Le democrazie mature sono sistemi del "limite", dove viene accettato un autocontenimento da parte di tutti e su ogni piano.Lo "spettacolo" - in ogni senso - che viene messo in scena da tanti anni in Italia è invece quello della tracimazione, dell'invasione delle sfere di competenza, dell'arrembaggio di prerogative, della bulimia di poteri e privilegi. Cuspide di questo malo spirito dei tempi è Sua Emittenza, il Cavalier Silvio Berlusconi.

Non per malvagità intrinseca, ovviamente (questa e altre ridicole argomentazioni pre-politiche, benché spesso fuoriescano dal suo staff e da lui stesso, non hanno alcun senso), bensì per la sua cultura politica e per la concentrazione di potere nelle sue mani. Il Cavaliere è alieno, per la sua storia personale e professionale, alla cultura del confronto e del limite.
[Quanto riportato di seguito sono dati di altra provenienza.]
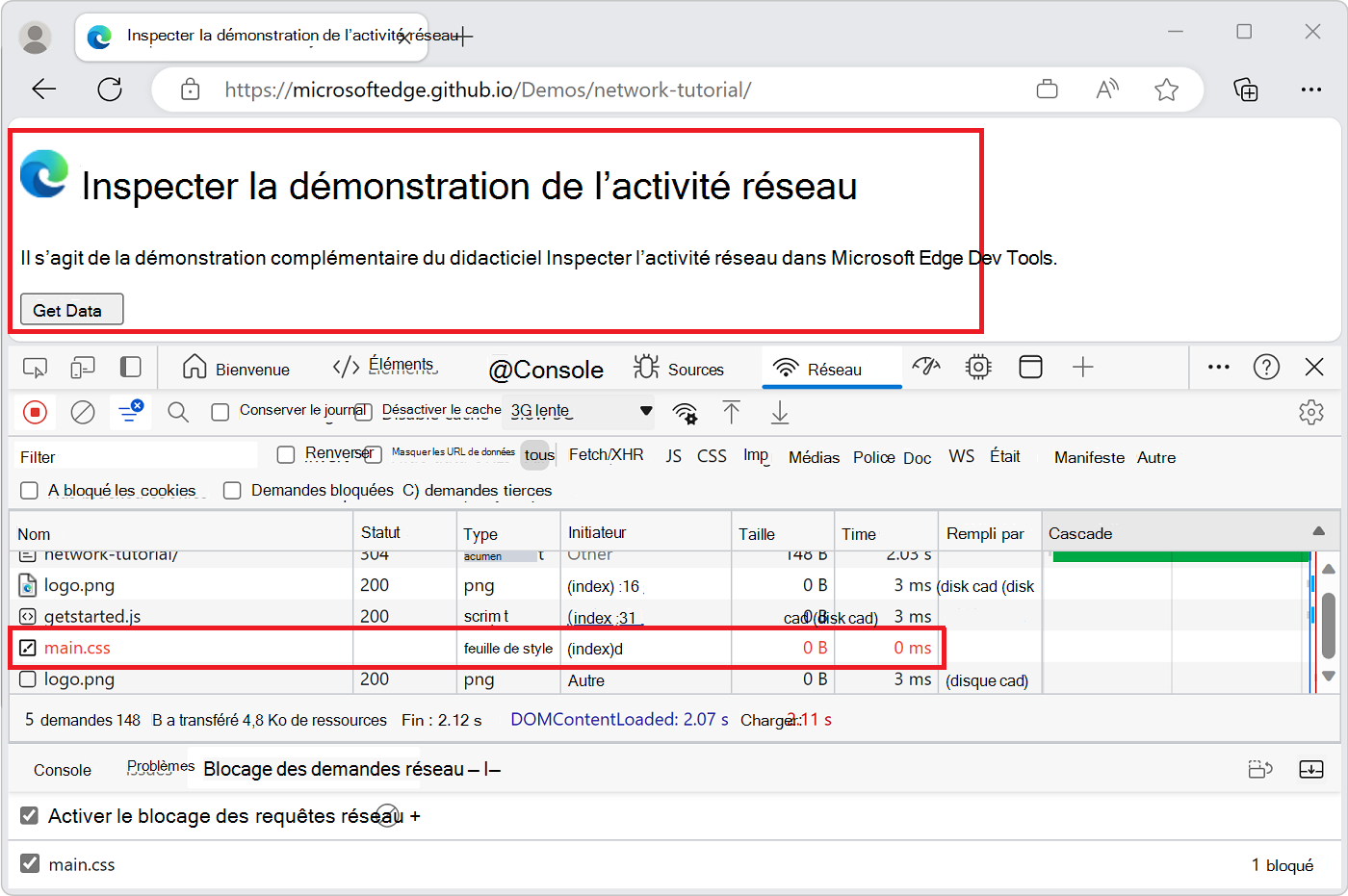
Task: Import a HAR file
Action: (x=732, y=412)
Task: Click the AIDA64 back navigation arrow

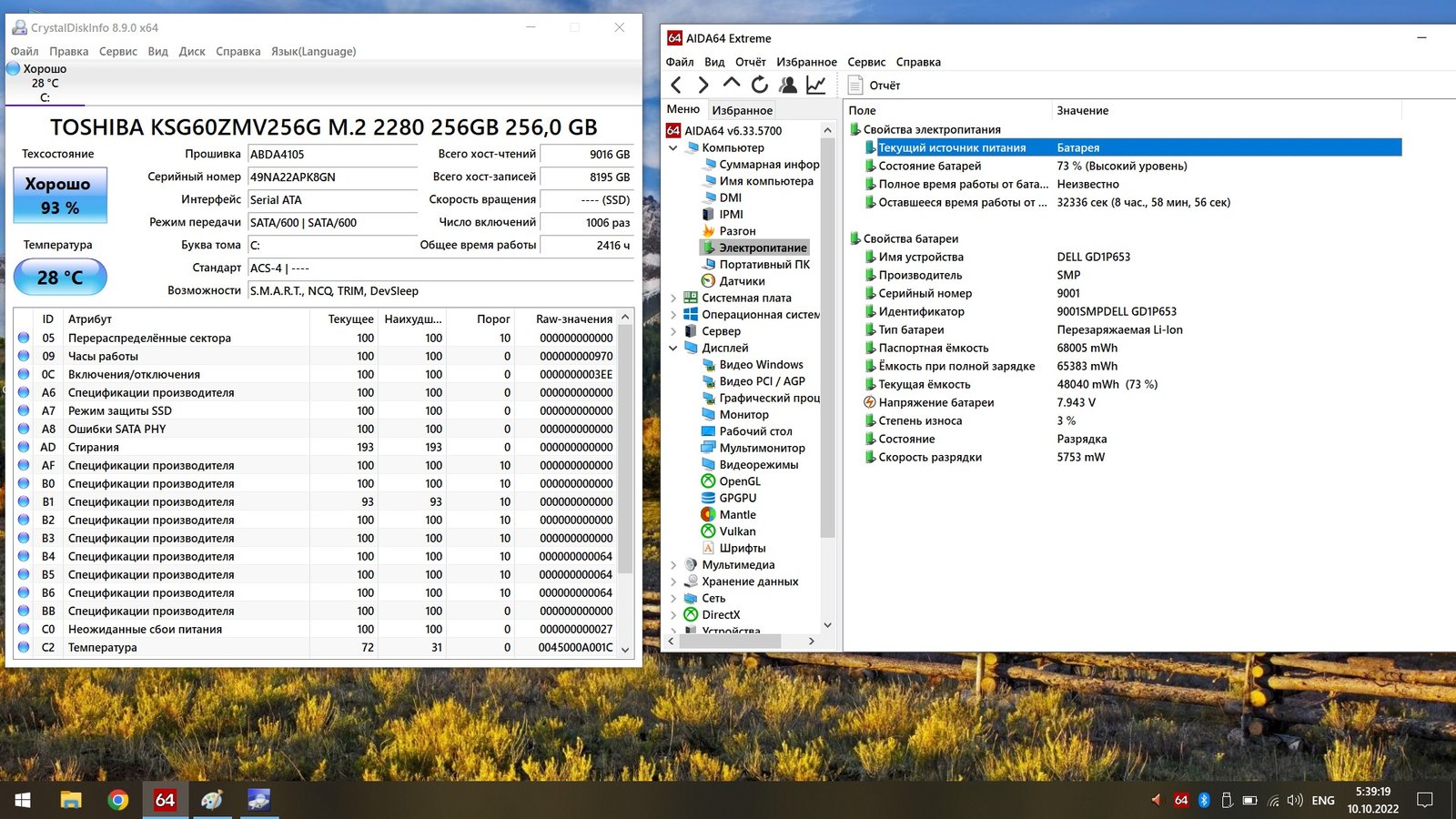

Il suo impero economico, fondato su una linea di comando personale e familiare, estraneo al mercato sia in quanto concessionario e nulla più (di terreni, di etere, di spazi pubblicitari, ecc.), sia in quanto limitato alla - e protetto dalla - dimensione nazionale, riflette, e allo stesso tempo rinforza, una cultura padronal-aziendalista vecchio stampo, di cameratismo se si è ossequienti, di emarginazione se si osano critiche: perché "il Capo ha sempre ragione".

Questa visione non cala dal cielo, bensì si connette con quanto è emerso negli ultimi decenni: a partire dagli anni Ottanta, quelli dell''edonismo reaganiano' secondo una brillantissima etichetta proposta allora, a una certa ora della notte, la società italiana è andata incontro a una sorta di mutazione antropologica. Si afferma per la prima volta nella storia politico-culturale italiana "l'individuo".


Silvio Berlusconi è stato l'interprete perfetto di questa trasmutazione dell'italiano medio, in fuga da Stato e Chiesa per cavalcare verso e nel privato, professionale e personale, assurgendo a icona di riferimento anche per le periferie più sperdute - ma tutte massicciamente videodipendenti. La mitridatizzazione della
società italiana nei confronti dell'esercizio disinvolto del potere da parte del Cavaliere è frutto di questo processo di identificazione, scientemente e abilmente perseguito dallo staff berlusconiano per tutti questi anni: si pensi al patinato rotocalco Una storia italiana distribuita a milioni (!) di famiglie in occasione delle elezioni politiche del 2001, o alle coreografie minuziose delle sue apparizioni, ivi compresi l'aula gremita e gli applausi finti fatti scrosciare dal servizievole Tg1 in occasione di un suo intervento all'Onu.

Nella 'Destra trionfante' scrivevo che "agli italiani importa avere la sensazione/promessa di poter fare quello che vogliono, di non essere inibiti da dei 'dover essere' calati dall'alto, di poter dar libero corso ai loro animal spirits; e soprattutto di essere compresi anche per i loro difetti, e non ammoniti da ciliosi custodi della retta via. Queste pulsioni profonde sono state catturate e interpretate dal berlusconismo".

Per completare l'opera era però necessario passare dal piano delle sintonie culturali e pre-politiche alla costruzione di un regime politico consono a queste dinamiche. E qui ritorna il problema iniziale del populismo.

Solo una democrazia dai tratti populisti, dove massima e necessaria è l'identificazione del popolo con il leader, dove la divisione tra amici e nemici non ammette deroghe, dove gli 'altri' sono sempre minacciosi e in agguato, dove la politica è sporca, corrotta e inefficiente - un "teatrino" inutile e dispersivo - e solo alcuni ne sono mondati, dove l'elezione rappresenta una unzione invece che una semplice delega, solo un regime con questi tratti può ammettere che il Capo racchiuda in sé tanto potere e lo usi in maniera così disinvolta. Insomma, solo in un Paese dove tutto si perdona al leader grazie alla sua aura di benefattore e protettore - e di castigatore degli odiati "comunisti" - può attecchire una diversa, inquietante forma di democrazia quale quella populista.
Lo scivolamento verso questa deformazione grottesca del sistema democratico è in atto da anni. Il bipolarismo alle vongole e le pulsioni populiste. L'offerta speciale Alitalia e le picconate alla giustizia. Obama abbronzato e la crisi-che-non-c'è. Eventi, portenti e accidenti di un Paese non a norma. Qualunque sia l'evoluzione del demopopulismo berlusconiano, esso lascerà strascichi rugginosi nella nostra cultura politica perché ha portato il confronto politico a un livello di rozzezza e astiosità mai visto prima. È questo il frutto avvelenato che l'uscita di scena del Cavaliere ci lascerà in eredità.